South Carolina lawmakers voted Wednesday to formally rebuke Gov. Mark Sanford for secret trips to see his Argentine mistress and misuse of state planes.
One of the visits was in 2008 during a taxpayer-funded trip to South America that was supposed to be an economic development mission. The other was in June, when Sanford disappeared from the state and left no one in charge.
The House Judiciary Committee unanimously approved a rebuke that says the governor brought "ridicule, dishonor, disgrace and shame" to the state. Members agreed with a smaller panel's decision a week earlier that Sanford's missteps did not warrant impeachment.
The larger committee voted down an effort to remove him 18-6, despite pleas from some members to let the full House vote on impeachment.
"A vote for censure is not an endorsement for the governor's conduct," said state Rep. James Smith, D-Columbia, who argued an impeachment trial would be a distraction when the state has more important things to worry about. "It's quite the contrary."
The rebuke still requires majority votes in the House and Senate. Those likely won't happen till next year.
Sanford has been under scrutiny since June, when he returned from a secret trip to Argentina and tearfully revealed his affair with a woman named Maria Belen Chapur. His staff had told reporters he was hiking the Appalachian Trail.
Probes of his travel and campaign spending led to more than three dozen ethics charges and the potential for $74,000 in fines. Lawmakers considered a handful of those charges in reaching their censure decision, saying the governor violated the public's trust in part by using state planes for personal and political trips.
Sanford's second, final term ends in January 2011. His wife, Jenny, filed for divorce last week, citing adultery.
Mark Sanford is the first South Carolina governor to face censure. Only eight U.S. governors have been removed by impeachment, and the only two removed in the last 80 years each faced criminal charges.
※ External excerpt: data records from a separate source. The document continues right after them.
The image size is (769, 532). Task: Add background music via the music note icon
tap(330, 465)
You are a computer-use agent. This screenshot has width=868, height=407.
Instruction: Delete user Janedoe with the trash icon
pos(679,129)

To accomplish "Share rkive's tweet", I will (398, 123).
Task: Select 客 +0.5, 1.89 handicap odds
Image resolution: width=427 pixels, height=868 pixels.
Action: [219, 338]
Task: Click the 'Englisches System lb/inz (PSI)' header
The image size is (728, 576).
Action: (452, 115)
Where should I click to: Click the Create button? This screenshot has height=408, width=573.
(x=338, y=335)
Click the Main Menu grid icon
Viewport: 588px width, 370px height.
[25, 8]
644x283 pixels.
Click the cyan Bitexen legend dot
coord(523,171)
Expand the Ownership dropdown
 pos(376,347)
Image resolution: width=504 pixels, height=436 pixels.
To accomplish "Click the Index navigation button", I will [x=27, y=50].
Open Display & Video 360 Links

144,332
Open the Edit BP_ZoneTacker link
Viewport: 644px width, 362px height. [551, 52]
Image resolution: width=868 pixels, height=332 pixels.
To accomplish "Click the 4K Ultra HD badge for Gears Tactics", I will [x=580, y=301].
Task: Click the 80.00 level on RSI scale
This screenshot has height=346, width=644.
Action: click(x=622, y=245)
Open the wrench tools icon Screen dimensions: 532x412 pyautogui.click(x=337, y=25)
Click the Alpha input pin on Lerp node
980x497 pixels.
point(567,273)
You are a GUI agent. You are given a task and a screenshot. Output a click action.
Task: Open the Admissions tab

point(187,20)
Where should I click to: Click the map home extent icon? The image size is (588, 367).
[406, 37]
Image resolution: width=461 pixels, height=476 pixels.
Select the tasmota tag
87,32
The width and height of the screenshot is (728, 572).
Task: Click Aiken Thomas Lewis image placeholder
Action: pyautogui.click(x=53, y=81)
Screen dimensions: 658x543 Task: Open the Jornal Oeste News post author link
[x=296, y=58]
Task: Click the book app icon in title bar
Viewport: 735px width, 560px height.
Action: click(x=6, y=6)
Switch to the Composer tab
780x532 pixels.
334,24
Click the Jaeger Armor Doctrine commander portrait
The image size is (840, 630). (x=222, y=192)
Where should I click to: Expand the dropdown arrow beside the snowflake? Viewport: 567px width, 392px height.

Some lawmakers still said Wednesday Sanford should lose his job, contending he abused his power in taking the trips and was derelict in his duty by leaving the state. State Rep. Greg Delleney, the most vocal proponent of impeachment, said Sanford "through his own deceitful behavior has lost all moral authority."
"It is about abuse of power by Mark Sanford," said Delleney, R-Chester.
Lawmakers also focused on a state-funded trip in 2008 during which the governor's longtime friendship with Chapur turned physical. After he revealed the relationship this summer, Sanford reimbursed the state for part of the prior year's trip. He has maintained that he traveled to Buenos Aires for economic development meetings following a dove hunting excursion elsewhere and says the meeting with Chapur was an afterthought.
Critics contend Sanford steered the Commerce Department to get him to Buenos Aires to see Chapur and questioned how seriously any state business was taken while he was there.